**Written tasks**
1: Write out everything in the io_uring post from "public inbox for" down to "Message-ID: <[email protected]> (raw)".
2: Summarize the io_uring post in two sentences.

**Selected extract**
———

Re: [RFC] io_commit_cqring __io_cqring_fill_event take up too much cpu

public inbox for [email protected]
 help / color / mirror / Atom feed

From: xuanzhuo <[email protected]>
To: Jens Axboe <[email protected]>, io-uring <[email protected]>
Cc: [email protected]
Subject: Re: [RFC] io_commit_cqring __io_cqring_fill_event take up too much cpu
Date: Tue, 23 Jun 2020 16:42:55 +0800	[thread overview]
Message-ID: <[email protected]> (raw)
In-Reply-To: <[email protected]>



On 2020/6/23 上午1:11, Jens Axboe wrote:
> On 6/22/20 8:50 AM, Jens Axboe wrote:
>> On 6/22/20 7:29 AM, Xuan Zhuo wrote:
>>> Hi Jens,
>>> I found a problem, and I think it is necessary to solve it. But the change
>>> may be relatively large, so I would like to ask you and everyone for your
>>> opinions. Or everyone has other ideas about this issue:
>>>
>>> Problem description:
>>> ===================
>>> I found that in the sq thread mode, the CPU used by io_commit_cqring and
>>> __io_cqring_fill_event accounts for a relatively large amount. The reason is
>>> because a large number of calls to smp_store_release and WRITE_ONCE.
>>> These two functions are relatively slow, and we need to call smp_store_release
>>> every time we submit a cqe. This large number of calls has caused this
>>> problem to become very prominent.
>>>
>>> My test environment is in qemu, using io_uring to accept a large number of
>>> udp packets in sq thread mode, the speed is 800000pps. I submitted 100 sqes
>>> to recv udp packet at the beginning of the application, and every time I
>>> received a cqe, I submitted another sqe. The perf top result of sq thread is
>>> as follows:
>>>
>>>
>>>
>>> 17.97% [kernel] [k] copy_user_generic_unrolled
>>> 13.92% [kernel] [k] io_commit_cqring
>>> 11.04% [kernel] [k] __io_cqring_fill_event
>>> 10.33% [kernel] [k] udp_recvmsg
>>>    5.94% [kernel] [k] skb_release_data
>>>    4.31% [kernel] [k] udp_rmem_release
>>>    2.68% [kernel] [k] __check_object_size
>>>    2.24% [kernel] [k] __slab_free
>>>    2.22% [kernel] [k] _raw_spin_lock_bh
>>>    2.21% [kernel] [k] kmem_cache_free
>>>    2.13% [kernel] [k] free_pcppages_bulk
>>>    1.83% [kernel] [k] io_submit_sqes
>>>    1.38% [kernel] [k] page_frag_free
>>>    1.31% [kernel] [k] inet_recvmsg
>>>
>>>
>>>
>>> It can be seen that io_commit_cqring and __io_cqring_fill_event account
>>> for 24.96%. This is too much. In general, the proportion of syscall may not
>>> be so high, so we must solve this problem.

———

**Supplied material**
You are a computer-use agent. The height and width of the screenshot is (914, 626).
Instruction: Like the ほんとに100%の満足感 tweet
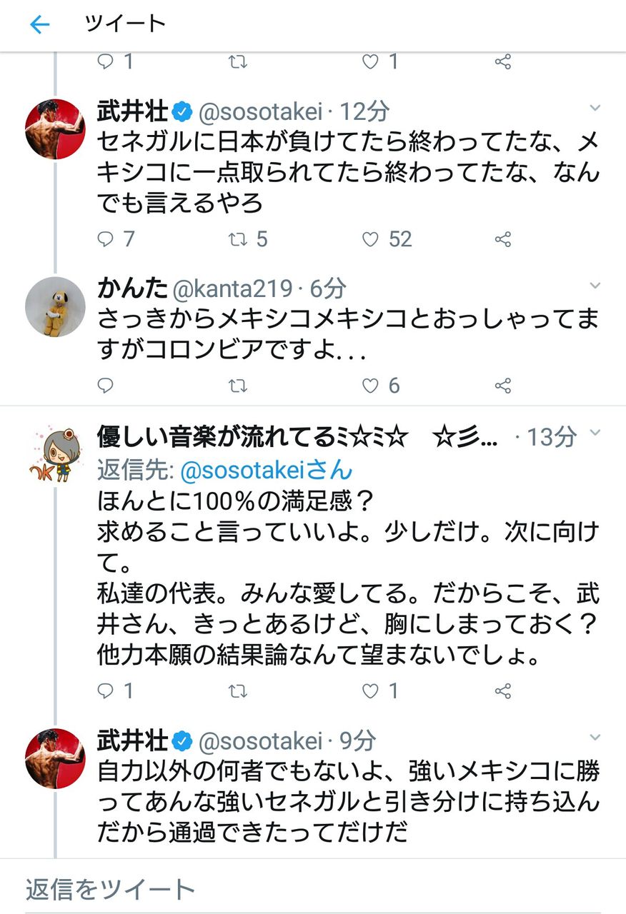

———

**Answers below**
1:
public inbox for [email protected]
 help / color / mirror / Atom feed

From: xuanzhuo <[email protected]>
To: Jens Axboe <[email protected]>, io-uring <[email protected]>
Cc: [email protected]
Subject: Re: [RFC] io_commit_cqring __io_cqring_fill_event take up too much cpu
Date: Tue, 23 Jun 2020 16:42:55 +0800	[thread overview]
Message-ID: <[email protected]> (raw)

2: In sq thread mode, io_commit_cqring and __io_cqring_fill_event use a relatively large share of CPU because of the many calls to smp_store_release and WRITE_ONCE, with smp_store_release called every time a cqe is submitted. In a qemu test receiving UDP packets at 800000pps, perf top on the sq thread showed the two functions together taking 24.96%, which the writer calls too much and a problem that must be solved.